La fiesta japonesa conocida con el nombre de Tanabata figura como una de las cinco grandes fiestas tradicionales que se celebran en Japón. Según el calendario lunar, ésta tenía lugar todos los años el día 7 de julio. En esta época del año es cuando florecen los campos de arroz y a su vez abundan las plagas y los tifones que pueden poner en peligro estos campos. Con el fin de evitar estas desgracias y garantizar así una cosecha abundante en otoño, desde la antigüedad se rezaba al dios que protegía los campos de arroz. Se creía que esta divinidad era en realidad un antepasado que se había reencarnado. Así, desde el día 7 de julio por la mañana daba comienzo esta celebración.
Por otra parte, también hay que destacar que el origen de esta fiesta procede de la antigua China, en donde esta fecha simbolizaba la celebración de un evento de carácter astronómico: la conjunción de las estrellas Vega (constelación de la Lira) y la estrella Altair (constelación del Águila).
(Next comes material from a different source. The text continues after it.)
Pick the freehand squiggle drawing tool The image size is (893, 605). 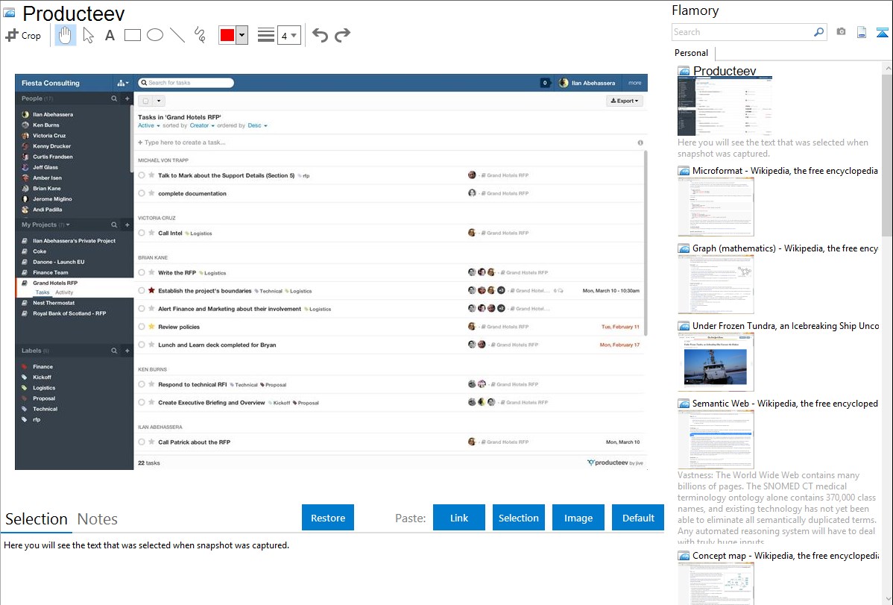[x=199, y=35]
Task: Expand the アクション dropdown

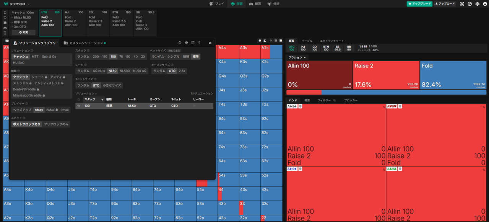Action: tap(297, 57)
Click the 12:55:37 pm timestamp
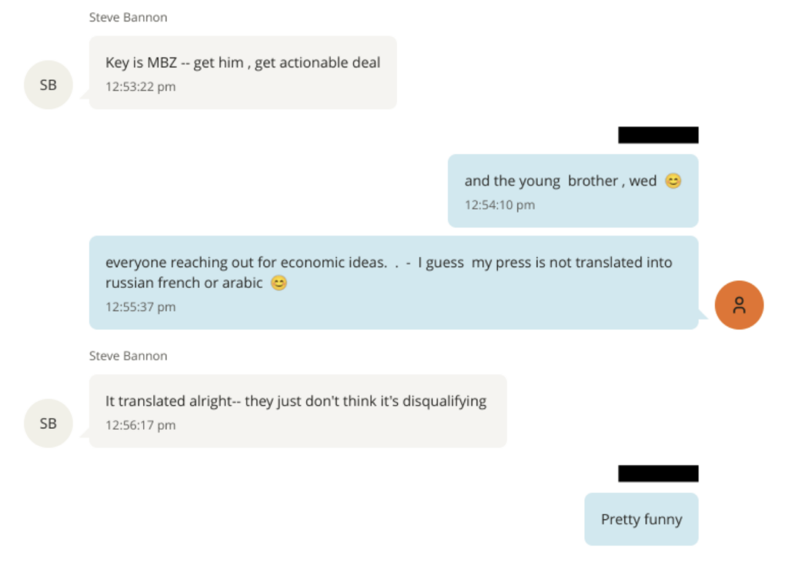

Ambas estrellas son las más visibles en las noches de verano junto con la estrella Deneb en la constelación del Cisne.

Según la tradición, la estrella Vega simboliza a Orihime, una princesa que se destacaba por su habilidad como tejedora y por ello realizaba todas las vestimentas para los dioses del cielo. Un día, Orihime se enamora de un joven llamado Hikoboshi (simbolizado por la estrella Altair), una persona muy trabajadora que se dedicaba al cuidado del ganado. Ambos contraen matrimonio y comienzan una vida llena de felicidad, hasta tal punto que se olvidan de sus respectivas labores cotidianas. Los dioses del cielo al ver que no trabajaban, decidieron separarlos a ambos lados de la orilla de la Vía Láctea, pero prometiéndoles que se reunirían una vez al año, en concreto el día 7 de julio según el calendario lunar. La fiesta del Tanabata tiene también su origen en esta historia.
En la actualidad, la fiesta del Tanabata se celebra en todo Japón. Para ello, el acto principal consiste en adornar en voluminosas ramas de bambú, una serie de tiras de papeles de colores, escribiendo en ellas los deseos de cada persona. A su vez, se adornan también con otros motivos de papel (algunos fáciles y otros un poco complicados) que representan por un lado el deseo por una buena cosecha (frutas y verduras del tiempo realizadas en papel) y motivos relacionados con la historia entre Orihime y Hikoboshi como son las vestimentas y bolsos realizados en papel. También se adornan las plantas de bambú con origami como pueden ser las grullas, globos, así como diversas tiras de papel de colores y otros adornos llamativos.

Una vez realizados los adornos, cada persona debe colocar en las ramas del bambú, sus adornos y sus tiras de papel con el deseo escrito. Para que los deseos se hagan realidad, terminado el día 7, se transportan las ramas de bambú hasta el río (que sería como una representación de la Vía Láctea) y se depositan en ella para que la corriente del agua transporte los deseos y se cumplan.